Renowned feminist leader Gloria Steinem gave a lecture discussing the accomplishments of modern-day feminism and the road that lies ahead in the ongoing fight for gender equality at Arlington Theater Thursday night.

Gloria Steinem got her start as a young journalist who hoped to call attention to issues facing women in America, from the exploitative treatment of Playboy bunnies to rights regarding women’s reproductive autonomy. From there, Steinem entered the world of political activism and the Women’s Liberation movement, becoming a prominent spokesperson and icon and even receiving the Presidential Medal of Freedom just last year.

Steinem’s lecture focused on the evolution of the feminist movement. She discussed the roots of patriarchy, the advances women have made in the past 40 years, the problems still facing women and society and the necessity of ‘intersectionality’ and interdependence. She then engaged in a question and answer session with audience members.

Near the beginning of the lecture, Steinem addressed the idea that the feminist movement is “over” or “unnecessary” — which are concepts commonly perpetuated by those who feel women have achieved equality in society. Steinem rejected the idea, citing salary discrepancies between men and women and the pervasiveness of violence against women among other current issues.

“Declaring the movement over is the current form of polite opposition,” Steinem said.

According to Steinem, true equality will not be achieved in society until men participate in childcare as much as women. She stressed that the devaluation of traditionally feminine roles, such as domesticity and childcare, is not only restrictive for women but detrimental to men as well.

“For men to raise children, to be at home, to be nurturing and thoughtful, pay attention to detail — all those qualities that are wrongly called feminine but are just human,” Steinem said. “It is a huge, huge order … [people] say that it’s impossible, but that makes me know that it’s necessary.”

Steinem also spent time distinguishing the differences between types of erotica, characterizing the delineation between pleasure and pornography, which she stated was rooted in violence.

“Sexuality is about cooperation and mutual pleasure … When we point out the danger of pornography, we are called anti-sex. I don’t know any feminists, actually, who are anti-sex,” Steinem said. “We are talking about sexual violence … We have not convinced this country that pornography is not sex — erotica is sex.

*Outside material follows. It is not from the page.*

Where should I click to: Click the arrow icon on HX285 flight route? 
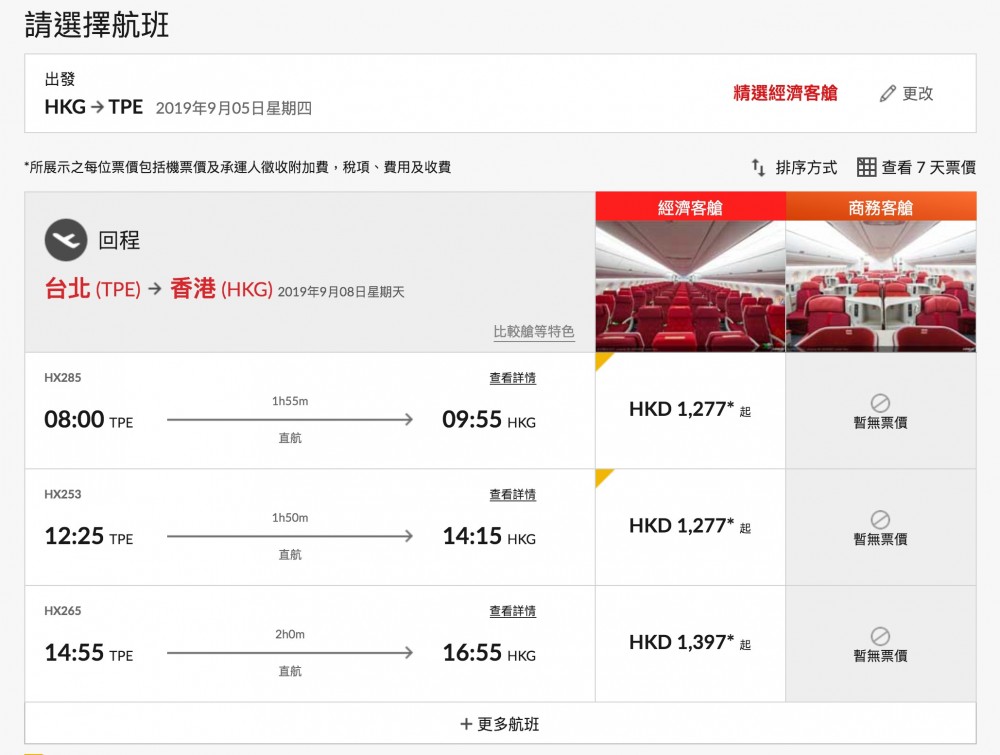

Pornography is violence and domination.”

Another topic Steinem stressed was the necessity of ‘intersectionality’ in feminism and of the interdependence between all social justice movements.

“It’s really not possible to be a feminist and not be anti-racist,” Steinem said.

During the question and answer portion of the evening, Steinem encouraged audience members to take the opportunity to organize and announce events that would further the “revolution”. She addressed questions ranging from how to feel comfortable speaking in public to how one can counteract the negative associations people have with the word “feminism,” as well as the role of women in politics.

When asked whether she thought having a woman president such as Hillary Clinton would really aid the progress of women in America, Steinem said while she did believe it would help, the real change must come from grassroots efforts.

“Change doesn’t come from the top; it comes from the bottom,” Steinem said.